Te lezen tekst:
Avond voor de sector
We zijn op de helft van de project PPS Fundamentele Systeemsprong en hebben nog ca. twee jaar te gaan. Tijd om de sector te laten zien waar we mee bezig zijn. Het project wordt uitgevoerd met tulp, calla (Zantedeschia), amaryllis (Hippeastrum) en narcis. Er wordt nauw samengewerkt met het Vitale Lelie-project van het ministerie van Landbouw, Natuur en Voedselkwaliteit (LNV) en het door de provincie Zuid-Holland en EU gefinancierde project POP3 Vitale Hyacint. Op dinsdag 4 oktober gaan we per gewas de ontwikkelingen langs en is er ruimte voor discussie over de verschillende aspecten die van belang zijn voor deze systeemsprong, zoals de economische kant, teelttechnische uitdagingen, schoon uitgangsmateriaal etc.

Doel:
Vat de tekst over de avond voor de sector samen in twee zinnen. De records vormen afzonderlijk materiaal dat los staat van de tekst.

[Items uit een gegevensbron]

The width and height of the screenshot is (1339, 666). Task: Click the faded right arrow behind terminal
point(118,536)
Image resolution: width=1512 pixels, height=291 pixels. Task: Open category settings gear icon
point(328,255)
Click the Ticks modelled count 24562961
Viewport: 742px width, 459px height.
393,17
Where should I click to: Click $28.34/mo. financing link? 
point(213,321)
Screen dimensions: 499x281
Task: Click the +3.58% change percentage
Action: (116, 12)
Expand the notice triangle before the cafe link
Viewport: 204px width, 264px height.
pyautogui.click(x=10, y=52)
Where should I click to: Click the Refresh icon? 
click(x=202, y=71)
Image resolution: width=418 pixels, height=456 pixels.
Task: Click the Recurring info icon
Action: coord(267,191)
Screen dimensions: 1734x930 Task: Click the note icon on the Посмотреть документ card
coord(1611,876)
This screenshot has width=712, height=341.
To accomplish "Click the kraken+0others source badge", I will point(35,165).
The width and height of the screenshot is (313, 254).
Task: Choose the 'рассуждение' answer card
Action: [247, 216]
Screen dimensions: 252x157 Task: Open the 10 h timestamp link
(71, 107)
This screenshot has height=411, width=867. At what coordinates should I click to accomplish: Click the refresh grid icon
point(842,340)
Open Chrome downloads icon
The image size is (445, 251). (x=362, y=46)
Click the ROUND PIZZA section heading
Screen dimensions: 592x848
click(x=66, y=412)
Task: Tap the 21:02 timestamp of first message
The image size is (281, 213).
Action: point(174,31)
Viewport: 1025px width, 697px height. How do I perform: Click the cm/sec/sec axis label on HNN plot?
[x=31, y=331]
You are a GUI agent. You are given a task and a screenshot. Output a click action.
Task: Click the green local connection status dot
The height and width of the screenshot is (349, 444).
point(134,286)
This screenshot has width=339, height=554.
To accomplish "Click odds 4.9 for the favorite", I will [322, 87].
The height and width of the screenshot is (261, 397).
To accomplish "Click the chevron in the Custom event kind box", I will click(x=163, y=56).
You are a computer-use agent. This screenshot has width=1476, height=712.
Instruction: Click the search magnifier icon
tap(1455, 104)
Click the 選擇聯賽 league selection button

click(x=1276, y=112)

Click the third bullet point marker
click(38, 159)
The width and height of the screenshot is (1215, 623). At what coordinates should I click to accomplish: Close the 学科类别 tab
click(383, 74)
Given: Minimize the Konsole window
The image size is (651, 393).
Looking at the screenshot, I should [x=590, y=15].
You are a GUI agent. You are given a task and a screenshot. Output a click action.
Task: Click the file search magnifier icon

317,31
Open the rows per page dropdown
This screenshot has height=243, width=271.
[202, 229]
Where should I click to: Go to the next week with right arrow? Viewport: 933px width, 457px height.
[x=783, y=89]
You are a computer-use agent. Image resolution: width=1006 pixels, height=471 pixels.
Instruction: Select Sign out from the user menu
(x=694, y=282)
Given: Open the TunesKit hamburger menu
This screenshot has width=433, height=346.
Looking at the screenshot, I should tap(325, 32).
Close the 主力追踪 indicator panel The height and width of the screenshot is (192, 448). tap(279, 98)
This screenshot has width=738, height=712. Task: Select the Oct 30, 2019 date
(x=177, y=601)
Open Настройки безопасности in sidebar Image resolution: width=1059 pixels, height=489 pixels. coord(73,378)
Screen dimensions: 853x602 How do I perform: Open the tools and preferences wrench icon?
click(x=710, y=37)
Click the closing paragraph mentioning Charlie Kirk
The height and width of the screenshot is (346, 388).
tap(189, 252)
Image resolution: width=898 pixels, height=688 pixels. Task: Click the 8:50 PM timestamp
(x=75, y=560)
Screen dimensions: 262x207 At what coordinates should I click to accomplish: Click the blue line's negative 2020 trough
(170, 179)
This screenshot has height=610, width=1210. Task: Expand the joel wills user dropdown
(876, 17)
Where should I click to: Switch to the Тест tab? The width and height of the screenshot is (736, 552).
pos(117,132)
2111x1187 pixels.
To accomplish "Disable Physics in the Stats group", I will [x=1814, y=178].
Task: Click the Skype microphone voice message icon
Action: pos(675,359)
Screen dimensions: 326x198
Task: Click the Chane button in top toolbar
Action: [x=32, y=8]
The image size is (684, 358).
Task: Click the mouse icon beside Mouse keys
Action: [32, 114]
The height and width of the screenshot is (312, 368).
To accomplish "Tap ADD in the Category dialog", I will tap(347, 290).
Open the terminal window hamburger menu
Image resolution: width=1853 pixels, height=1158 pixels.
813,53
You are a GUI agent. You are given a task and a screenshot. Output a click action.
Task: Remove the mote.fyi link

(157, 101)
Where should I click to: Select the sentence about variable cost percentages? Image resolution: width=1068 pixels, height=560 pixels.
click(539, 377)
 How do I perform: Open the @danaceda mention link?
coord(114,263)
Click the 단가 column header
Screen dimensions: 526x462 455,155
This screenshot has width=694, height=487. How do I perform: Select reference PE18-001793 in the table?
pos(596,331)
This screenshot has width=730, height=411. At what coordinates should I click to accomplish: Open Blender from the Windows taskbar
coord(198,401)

Resultaat:
Het project PPS Fundamentele Systeemsprong is halverwege, heeft nog ongeveer twee jaar te gaan en werkt met tulp, calla, amaryllis en narcis, in nauwe samenwerking met het Vitale Lelie-project van LNV en het project POP3 Vitale Hyacint. Op dinsdag 4 oktober worden per gewas de ontwikkelingen besproken en is er ruimte voor discussie over aspecten zoals de economische kant, teelttechnische uitdagingen en schoon uitgangsmateriaal.